Spaces:
Runtime error
!חג שמח
Hi! Did you succeed with this project? I'm trying almost the same thing but for medieval Hebrew manuscripts (handwritten), I have a lot of data but I don't know where to start from. How did you setup your dataset? I see on your huggingface account but is already pickle, thanks! And חג שמח!
thanks for your interest in the project! actualy i did not succeded so much in that project. but my problem was mostly the data (or the lack of data). i had 30K lines, while microsoft used for their TrOCR over 600M(!)

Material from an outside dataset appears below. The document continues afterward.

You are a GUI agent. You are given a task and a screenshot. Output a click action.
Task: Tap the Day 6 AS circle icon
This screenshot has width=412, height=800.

basically, the code that i used is mostly this while i used Swin for encoder and BEREL for decoder.
the dataset could be created using tools like TRDG. (see this: https://huggingface.co/datasets/sivan22/synth-HTR).
and then you may use this method to create an HF dataset.
you may be interested in this thread as well: forum
wishing you a חג כשר ושמח.
Thank you so much for the clarification! I have a lot of data for medieval manuscripts (Mishnah, responsa, Talmud etc.) in ALTO and I made a python script to get all the data as image (line for TROCR) and transcription, that should be sufficient. Now I have to find a good model for training, I think of BEREL-2.0 or HeBERT, I don't know yet, I trained a test but the result was just gibberish, I think I missed something, I worked mostly with eScriptorium/Kraken for OCR and NLP, I'm new on HuggingFace and BERT.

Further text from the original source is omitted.